**To be done**
[a] Rewrite the records, beginning at the line that contains "Where should I click to: Select" and stopping after the line that contains "Action: [x=524, y=15]". Change "screenshot" to "screen capture", keep everything else the same, and leave the pictures out.
[b] Extend the text on movie rating analysis and SVD recommender models from the point where it stops.

The heatmap of the normalized movie rating matrix shows a more balanced distribution of ratings across users. Normalization reduces user rating bias by centering ratings, allowing the model to focus on relative preferences rather than absolute scores. This step improves the effectiveness of matrix factorization methods by enhancing the signal in the sparse data.
library(ggplot2)
#distribution of ratings
rating_frq <- as.data.frame(table(Ratings$rating))
ggplot(rating_frq,aes(Var1,Freq)) +
geom_bar(aes(fill = Var1), position = "dodge", stat="identity",fill="palegreen")+ labs(x = "Score")
#distribution of rating mean of users
user_summary <- as.data.frame(cbind( 'mean'=rowMeans(movieRealMatrix),'number'=rowCounts(movieRealMatrix)))
user_summary <-as.data.frame(sapply(user_summary, function(x) as.numeric(as.character(x))))
par(mfrow=c(1,2))
ggplot(user_summary,aes(mean)) +
geom_histogram(binwidth = 0.05,col='white',fill="plum") + labs(x = "User Average Score")+geom_vline(xintercept = mean(user_summary$mean),col='grey',size=2)
ggplot(user_summary,aes(number)) +
geom_histogram(binwidth = 0.8,fill="plum") + labs(x = "Number of Rated Items")
#distribution of rating mean of items
item_summary <- as.data.frame(cbind('mean'=colMeans(movieRealMatrix), 'number'=colCounts(movieRealMatrix)))
item_summary <-as.data.frame(sapply(item_summary, function(x) as.numeric(as.character(x))))
par(mfrow=c(1,2))
ggplot(item_summary,aes(mean)) +
geom_histogram(binwidth = 0.05,col='white',fill="sandybrown") +
labs(x = "Item Average Score")+
geom_vline(xintercept = mean(item_summary$mean),col='grey',size=2)
ggplot(item_summary,aes(number)) +
geom_histogram(binwidth = 0.8,fill="sandybrown") + labs(x = "Number of Scores Item has")
m.cross <- evaluationScheme(movieRealMatrix[1:300], method = "cross", k = 4, given = 3, goodRating = 5)
m.cross.results.svd <- evaluate(m.cross, method = "SVD", type = "topNList", n = c(1, 3, 5, 10, 15, 20))
SVD run fold/sample [model time/prediction time]
1 [0.4sec/0.3sec]
2 [0.43sec/0.38sec]
3 [0.44sec/0.3sec]
4 [0.57sec/0.3sec]
par(mfrow=c(1,2))
plot(m.cross.results.svd, annotate = TRUE, main = "ROC Curve for SVD")
plot(m.cross.results.svd, "prec/rec", annotate = TRUE, main = "Precision-Recall for SVD")
Singular Value Decomposition (SVD) Model
How SVD Connects to Recommender Systems
SVD is a powerful matrix factorization technique that helps reduce the dimensionality of the user-item rating matrix by capturing latent factors—hidden features that explain the observed interactions. In the context of recommender systems, this is crucial because the original matrix is highly sparse: most users rate only a small fraction of available items.

**Data supplied**
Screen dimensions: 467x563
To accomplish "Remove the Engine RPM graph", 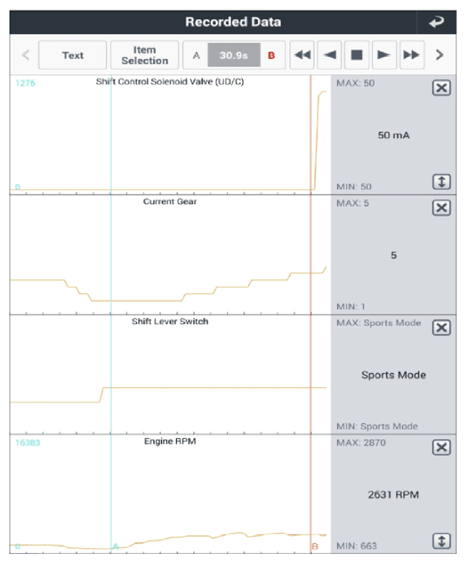I will pos(441,447).
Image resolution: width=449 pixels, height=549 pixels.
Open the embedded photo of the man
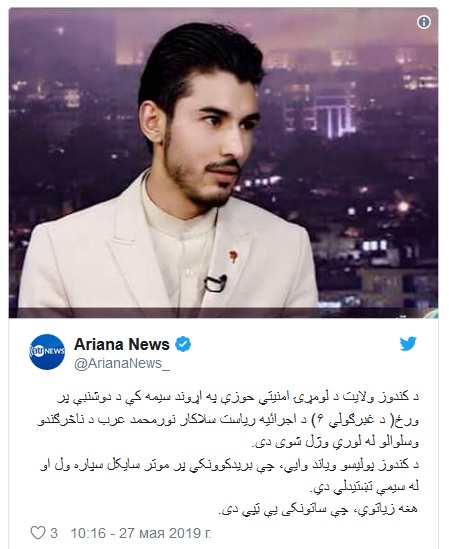point(223,163)
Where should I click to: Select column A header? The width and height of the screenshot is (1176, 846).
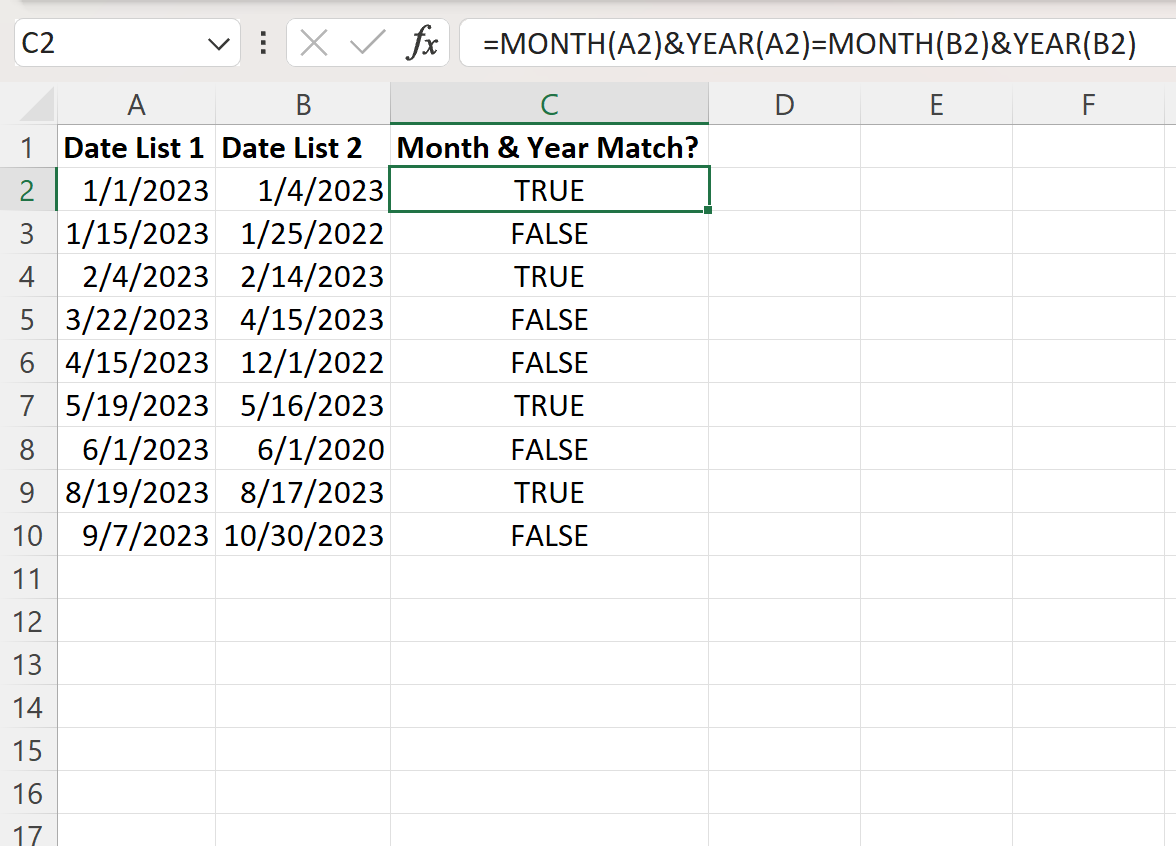click(137, 103)
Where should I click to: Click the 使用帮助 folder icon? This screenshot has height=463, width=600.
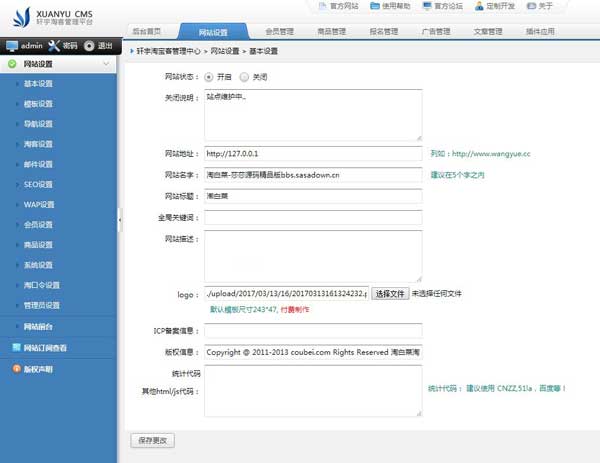pyautogui.click(x=374, y=6)
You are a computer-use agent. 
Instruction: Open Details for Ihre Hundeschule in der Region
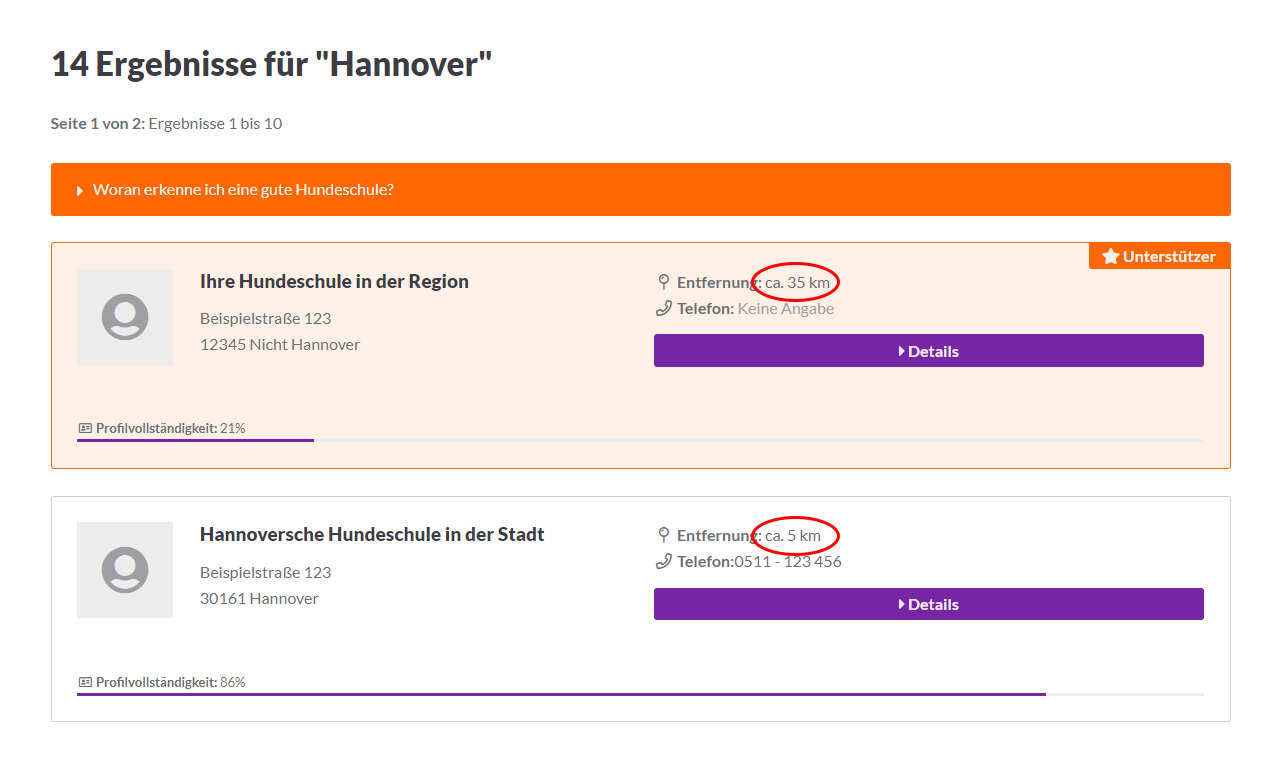tap(928, 350)
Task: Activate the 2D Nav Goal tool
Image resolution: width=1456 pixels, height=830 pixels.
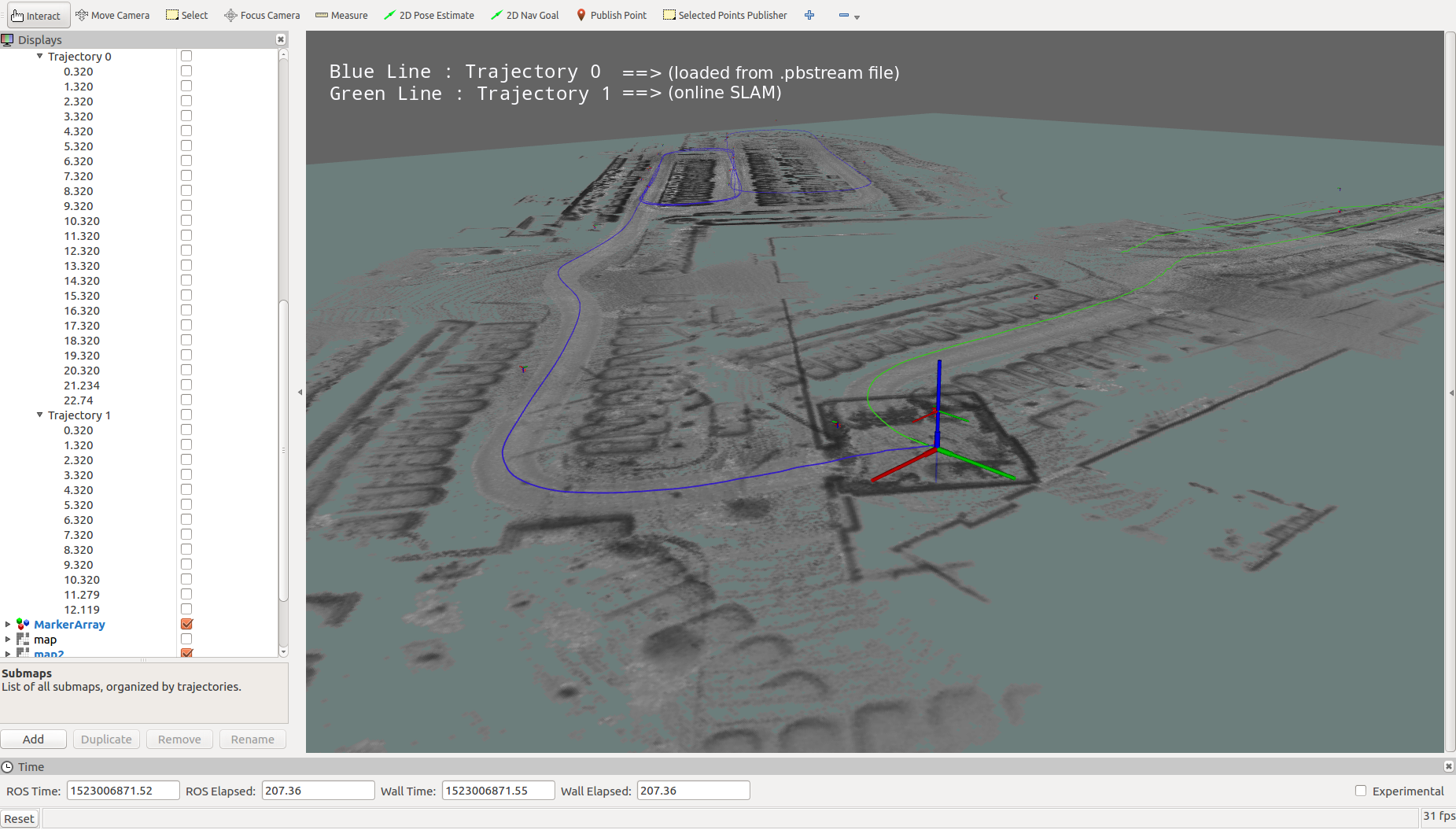Action: [x=524, y=15]
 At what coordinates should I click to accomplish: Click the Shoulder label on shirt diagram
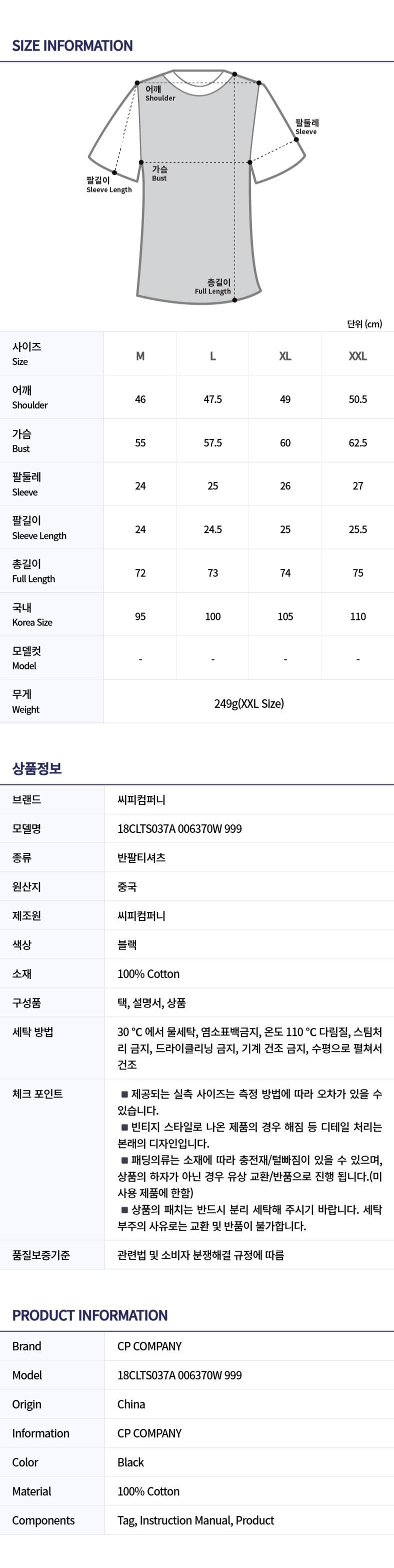160,93
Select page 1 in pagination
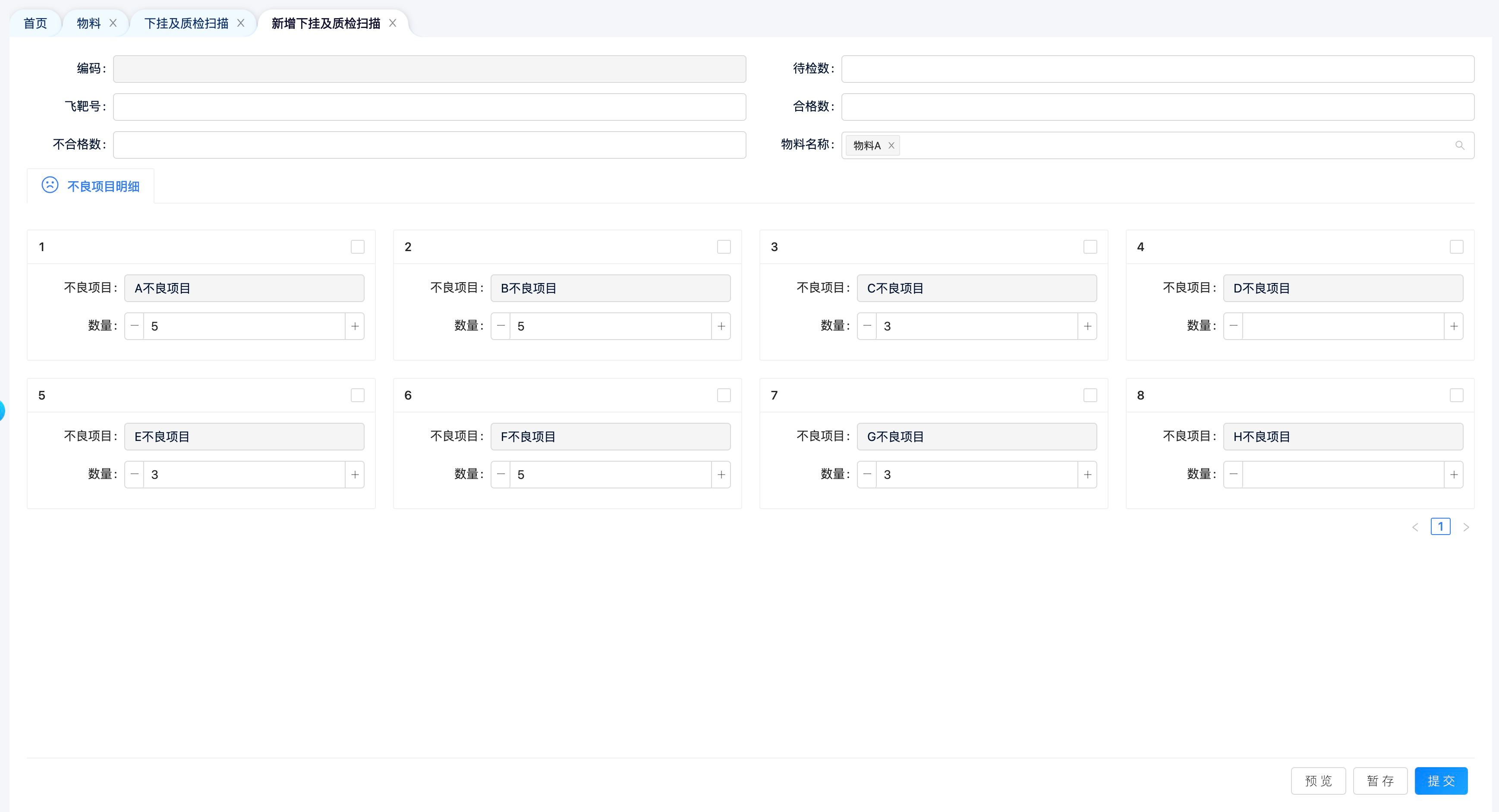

**Response list**
[a]
Where should I click to: Select column A header? The width and height of the screen capture is (1176, 846).
click(137, 103)
Where should I click to: Click the 使用帮助 folder icon? This screen capture has height=463, width=600.
pyautogui.click(x=374, y=6)
You are a computer-use agent. 
Instruction: Open Details for Ihre Hundeschule in der Region
tap(928, 350)
Task: Activate the 2D Nav Goal tool
Image resolution: width=1456 pixels, height=830 pixels.
Action: [x=524, y=15]

[b]
By decomposing the original matrix \(A\) into three matrices:
\[ A \approx U_k \Sigma_k V_k^T \]
we isolate the most informative patterns in user behavior and item characteristics. The matrices \(U_k\) and \(V_k\) represent users and items in a shared latent space, while \(\Sigma_k\) contains the singular values that reflect the strength of each latent factor.
This reduced representation allows us to: - Predict missing ratings by reconstructing the approximated matrix. - Handle sparsity more effectively than traditional collaborative filtering methods. - Capture nuanced user preferences and item similarities not explicitly labeled in the data.
Thus, SVD serves as a collaborative filtering approach by leveraging patterns in the ratings data, even when explicit user or item attributes are not available.
Singular Value Decomposition matrix factorization method is implemented here in the context of a recommender system. This is done in two ways:
SVD begins by breaking an M by N matrix \(A\) (in this case M users and N movies) into the product of three matrices: \(U\), \(\Sigma\), and \(V^T\), where:
\[ A = U \Sigma V^T \]
The matrix \(\Sigma\) is diagonal, with singular values representing the importance of each latent factor. Often, only the top \(k\) singular values and corresponding vectors in \(U\) and \(V\) are retained to form:
\[ A \approx U_k \Sigma_k V_k^T \]
This dimensionality reduction approximates the original matrix while significantly reducing computation and noise.
tictoc::tic("SVD Model - Training")
modelSVD <- Recommender(train, method = "SVD", parameter = list(k = 100))
tictoc::toc(log = TRUE, quiet = TRUE)
tictoc::tic("SVD Model - Predicting")
predSVD <- predict(modelSVD, newdata = known, type = "ratings")
tictoc::toc(log = TRUE, quiet = TRUE)
( accSVD <- calcPredictionAccuracy(predSVD, unknown) )
RMSE MSE MAE
1.3080667 1.7110384 0.9477678
The SVD model was trained and predicted efficiently, showing good accuracy with low error metrics. This highlights SVD’s strong performance in both speed and prediction quality.
Compare the run time of various Factorization calculations
# Display log as table
log <- as.data.frame(unlist(tictoc::tic.log(format = TRUE)))
colnames(log) <- c("Run Time")
knitr::kable(log, booktabs = TRUE) %>%
kableExtra::kable_styling(latex_options = c("striped", "hold_position"))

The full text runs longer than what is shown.